Volgens vaste jurisprudentie van de Hoge Raad (bijvoorbeeld Hoge Raad 4 december 1991, BNB 1992/47) dient de term 'in hoofdzaak' te worden uitgelegd als: voor ten minste 70%.
3.4 Op verweerder rust de last aannemelijk te maken dat bij de onderhavige onroerende zaak sprake is van een niet-woning. De rechtbank is van oordeel dat verweerder aan zijn bewijslast heeft voldaan en overweegt hiertoe als volgt.
3.5 De vastgestelde feiten in hun onderling verband en samenhang beschouwd leiden tot het oordeel dat eiseres in de hospice een vorm van met verzorging en begeleiding omgeven huisvesting aanbiedt, zodanig dat de hospice mensen met een beperkte levensverwachting in staat stelt daar op een aangename manier het laatste deel van hun leven te verblijven.
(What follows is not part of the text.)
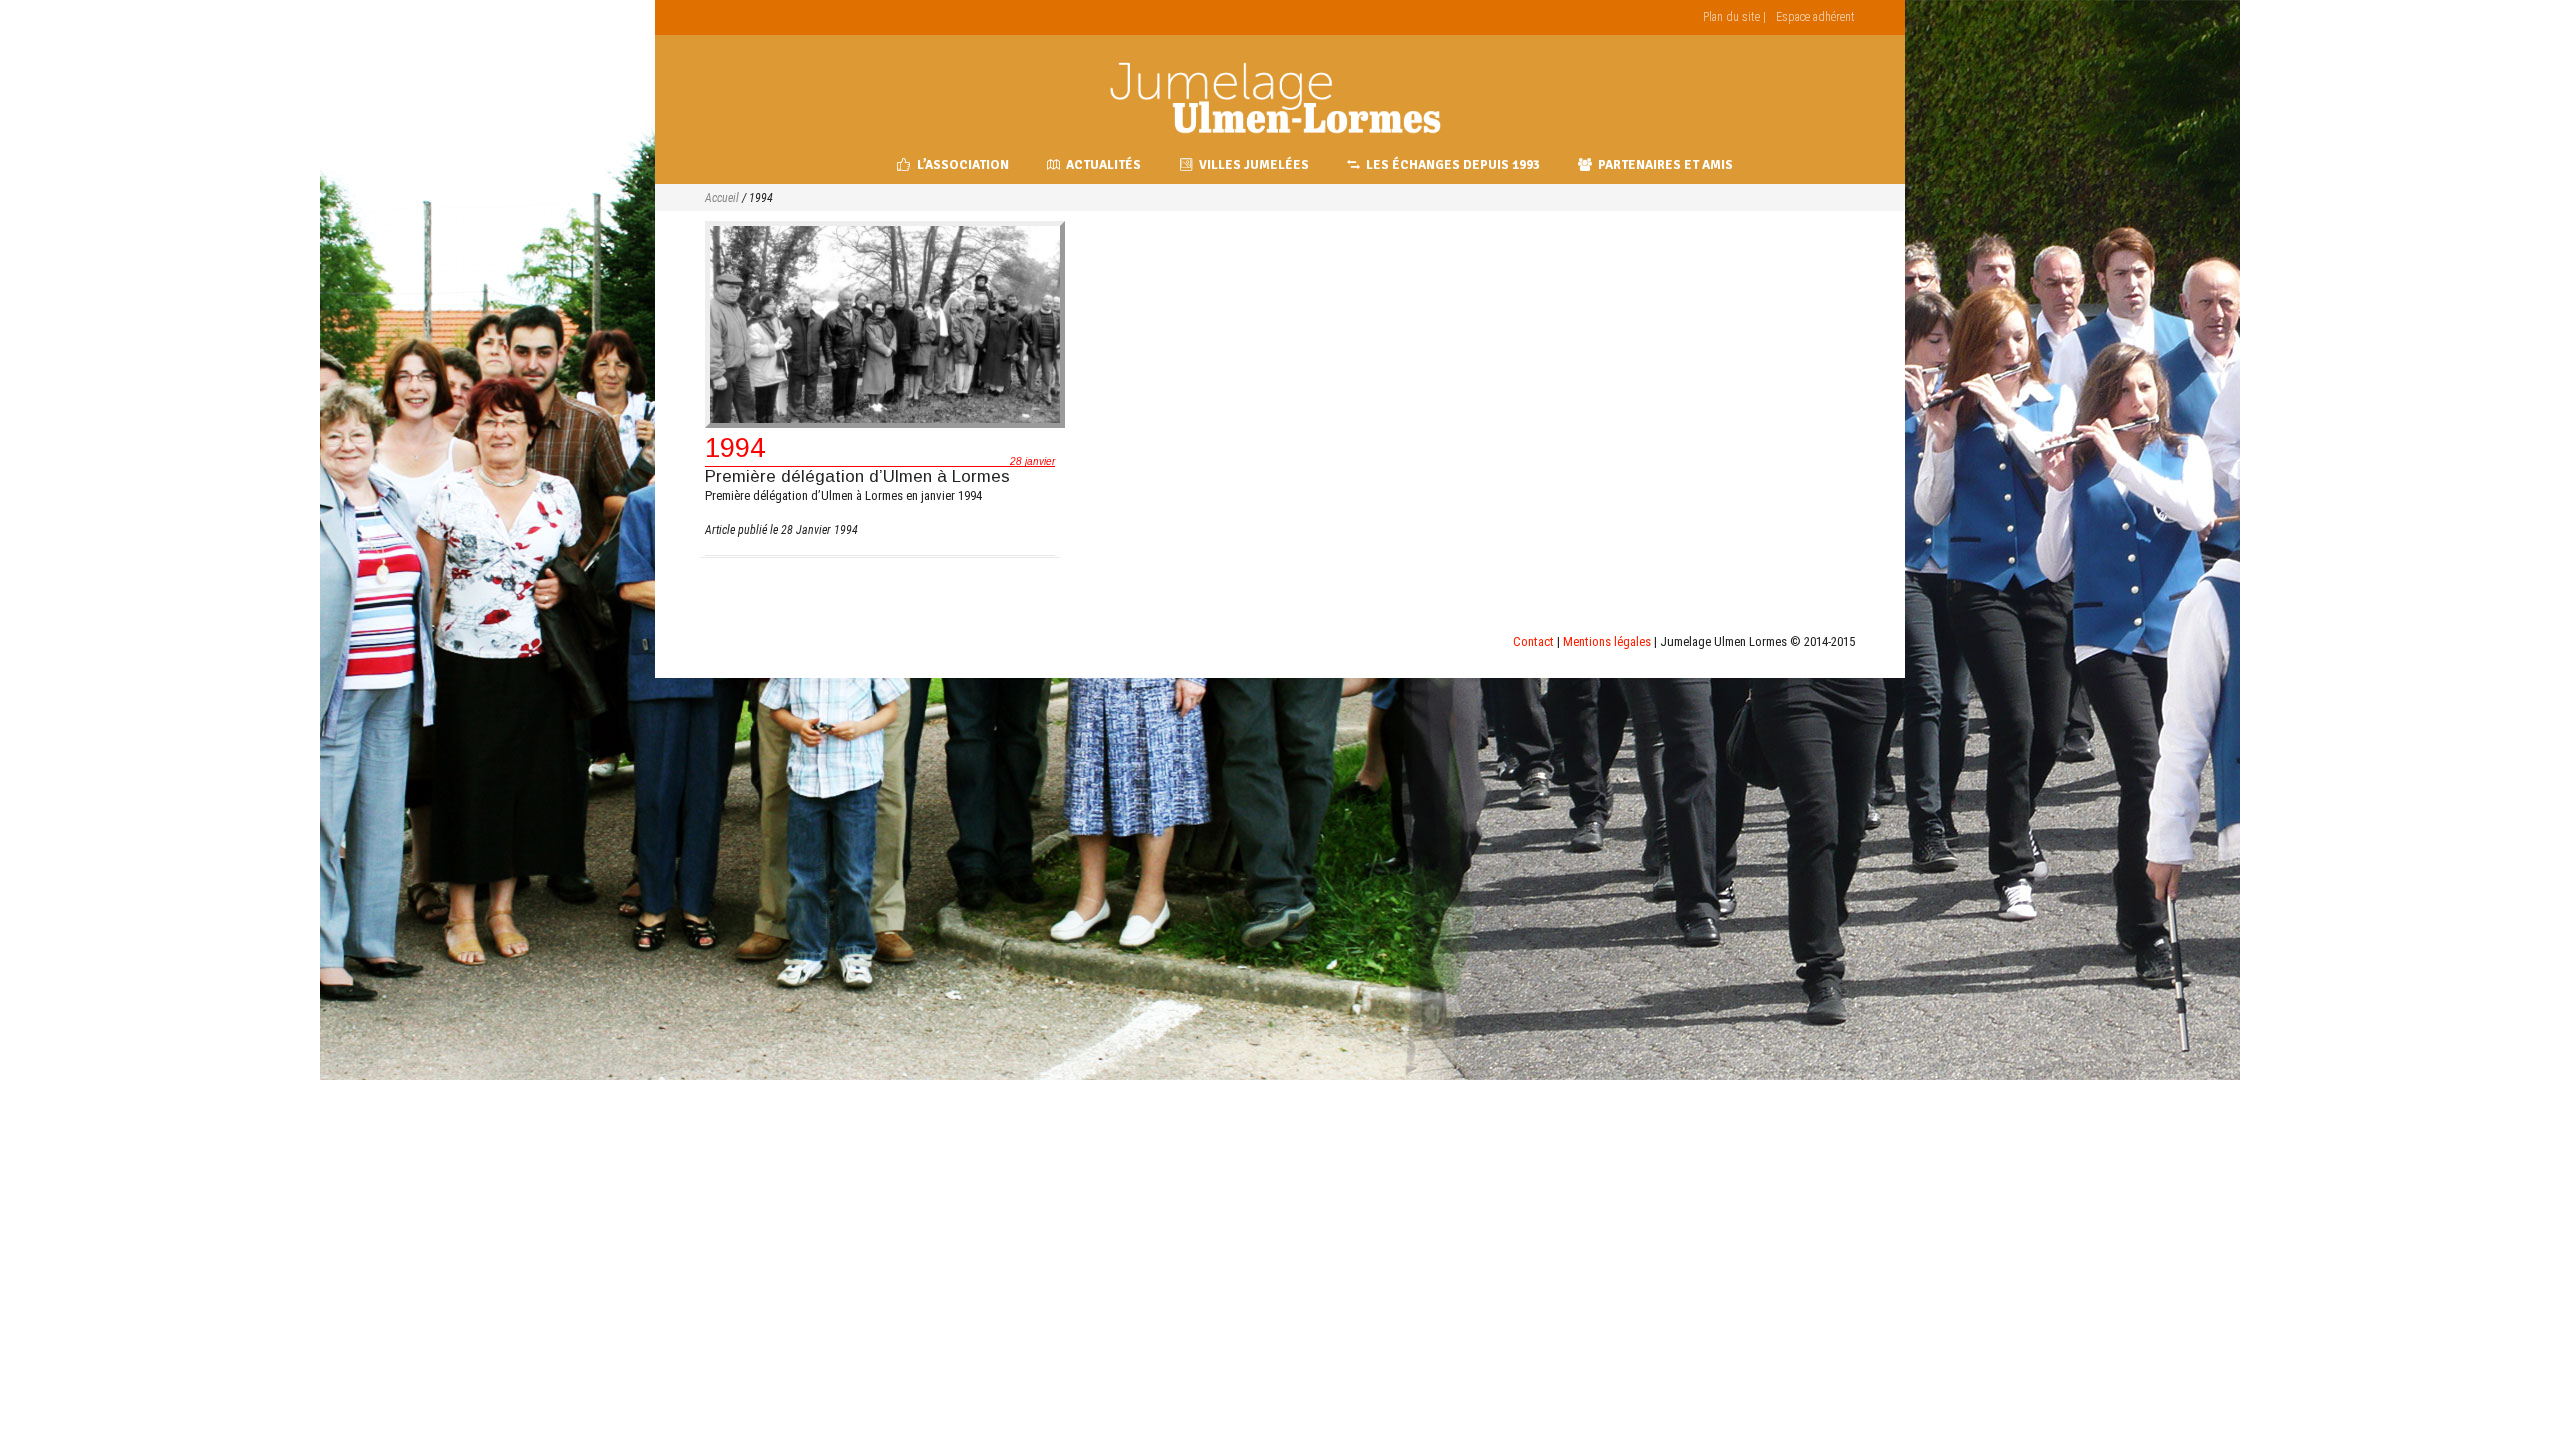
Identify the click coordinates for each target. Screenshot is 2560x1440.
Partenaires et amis (1665, 165)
Dat de hospice er zoveel mogelijk naar streeft een huiselijke sfeer te creëren en het geheel een op een woning gelijkende opzet heeft, maakt niet dat reeds daarom de onroerende zaak (of delen daarvan) per definitie ook als woning in de zin van de wet moet worden aangemerkt. Voor het oordeel van de rechtbank is doorslaggevend dat het gaat om een tijdelijk verblijf, veelal korter dan zes maanden, en dat de aan "wonen" verbonden zekere duurzaamheid dus ontbreekt. Van belang hierbij is ook, dat er geen sprake is van een formele adreswijziging.
3.6 Ten aanzien van de verwijzing van eiseres naar een hospice in [plaats], waarbij wel zou zijn uitgegaan van een woning, overweegt de rechtbank dat dit, nog los van de omstandigheid dat eiseres dit niet heeft onderbouwd of anderszins heeft geconcretiseerd, niet ter beoordeling kan staan, nu er bij ieder object individueel dient te worden getoetst of sprake is van een woning dan wel een niet-woning.
3.7 Ook voorts zijn namens eiseres geen feiten of omstandigheden naar voren gebracht die tot een ander oordeel leiden. Verweerder heeft dan ook terecht geen toepassing gegeven aan het bepaalde in artikel 220e van de Gemeentewet en heeft de hospice voor het belastingjaar 2009 terecht als niet-woning aangemerkt. Het beroep dient ongegrond te worden verklaard.
Proceskosten
De rechtbank ziet geen aanleiding voor een proceskostenveroordeling.